Write the data below out again, exactly as each line reads.

[Stored items]
-*-

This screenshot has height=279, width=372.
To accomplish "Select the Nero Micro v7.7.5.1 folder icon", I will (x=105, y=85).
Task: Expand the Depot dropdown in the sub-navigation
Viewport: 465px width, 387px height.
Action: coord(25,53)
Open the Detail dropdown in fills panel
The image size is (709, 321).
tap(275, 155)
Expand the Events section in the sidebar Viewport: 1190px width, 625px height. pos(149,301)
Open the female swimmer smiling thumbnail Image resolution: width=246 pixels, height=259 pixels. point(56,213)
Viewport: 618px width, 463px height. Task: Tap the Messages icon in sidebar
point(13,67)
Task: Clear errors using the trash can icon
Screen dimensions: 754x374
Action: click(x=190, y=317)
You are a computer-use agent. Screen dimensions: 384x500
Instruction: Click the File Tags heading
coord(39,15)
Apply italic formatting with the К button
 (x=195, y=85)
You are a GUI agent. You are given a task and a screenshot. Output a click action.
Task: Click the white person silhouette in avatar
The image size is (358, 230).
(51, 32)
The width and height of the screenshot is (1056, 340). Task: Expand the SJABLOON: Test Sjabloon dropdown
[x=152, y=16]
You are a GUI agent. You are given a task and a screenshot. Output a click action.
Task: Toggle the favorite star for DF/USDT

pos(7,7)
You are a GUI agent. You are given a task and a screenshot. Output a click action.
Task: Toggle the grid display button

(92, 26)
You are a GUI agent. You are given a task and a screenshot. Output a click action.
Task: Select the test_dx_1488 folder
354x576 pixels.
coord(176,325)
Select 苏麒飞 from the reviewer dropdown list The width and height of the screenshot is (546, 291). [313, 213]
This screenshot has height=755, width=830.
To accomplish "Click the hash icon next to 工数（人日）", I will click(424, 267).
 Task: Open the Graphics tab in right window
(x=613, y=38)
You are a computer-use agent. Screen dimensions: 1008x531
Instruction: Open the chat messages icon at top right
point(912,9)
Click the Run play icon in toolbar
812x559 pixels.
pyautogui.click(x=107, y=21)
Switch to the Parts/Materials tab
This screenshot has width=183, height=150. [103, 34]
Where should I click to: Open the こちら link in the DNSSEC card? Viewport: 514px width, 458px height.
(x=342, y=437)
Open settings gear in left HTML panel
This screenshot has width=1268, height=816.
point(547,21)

-*-

Response to the exercise:
This screenshot has height=279, width=372.
To accomplish "Select the Nero Micro v7.7.5.1 folder icon", I will (x=105, y=85).
Task: Expand the Depot dropdown in the sub-navigation
Viewport: 465px width, 387px height.
Action: coord(25,53)
Open the Detail dropdown in fills panel
The image size is (709, 321).
tap(275, 155)
Expand the Events section in the sidebar Viewport: 1190px width, 625px height. pos(149,301)
Open the female swimmer smiling thumbnail Image resolution: width=246 pixels, height=259 pixels. point(56,213)
Viewport: 618px width, 463px height. Task: Tap the Messages icon in sidebar
point(13,67)
Task: Clear errors using the trash can icon
Screen dimensions: 754x374
Action: click(x=190, y=317)
You are a computer-use agent. Screen dimensions: 384x500
Instruction: Click the File Tags heading
coord(39,15)
Apply italic formatting with the К button
 (x=195, y=85)
You are a GUI agent. You are given a task and a screenshot. Output a click action.
Task: Click the white person silhouette in avatar
The image size is (358, 230).
(51, 32)
The width and height of the screenshot is (1056, 340). Task: Expand the SJABLOON: Test Sjabloon dropdown
[x=152, y=16]
You are a GUI agent. You are given a task and a screenshot. Output a click action.
Task: Toggle the favorite star for DF/USDT

pos(7,7)
You are a GUI agent. You are given a task and a screenshot. Output a click action.
Task: Toggle the grid display button

(92, 26)
You are a GUI agent. You are given a task and a screenshot. Output a click action.
Task: Select the test_dx_1488 folder
354x576 pixels.
coord(176,325)
Select 苏麒飞 from the reviewer dropdown list The width and height of the screenshot is (546, 291). [313, 213]
This screenshot has height=755, width=830.
To accomplish "Click the hash icon next to 工数（人日）", I will click(424, 267).
 Task: Open the Graphics tab in right window
(x=613, y=38)
You are a computer-use agent. Screen dimensions: 1008x531
Instruction: Open the chat messages icon at top right
point(912,9)
Click the Run play icon in toolbar
812x559 pixels.
pyautogui.click(x=107, y=21)
Switch to the Parts/Materials tab
This screenshot has width=183, height=150. [103, 34]
Where should I click to: Open the こちら link in the DNSSEC card? Viewport: 514px width, 458px height.
(x=342, y=437)
Open settings gear in left HTML panel
This screenshot has width=1268, height=816.
point(547,21)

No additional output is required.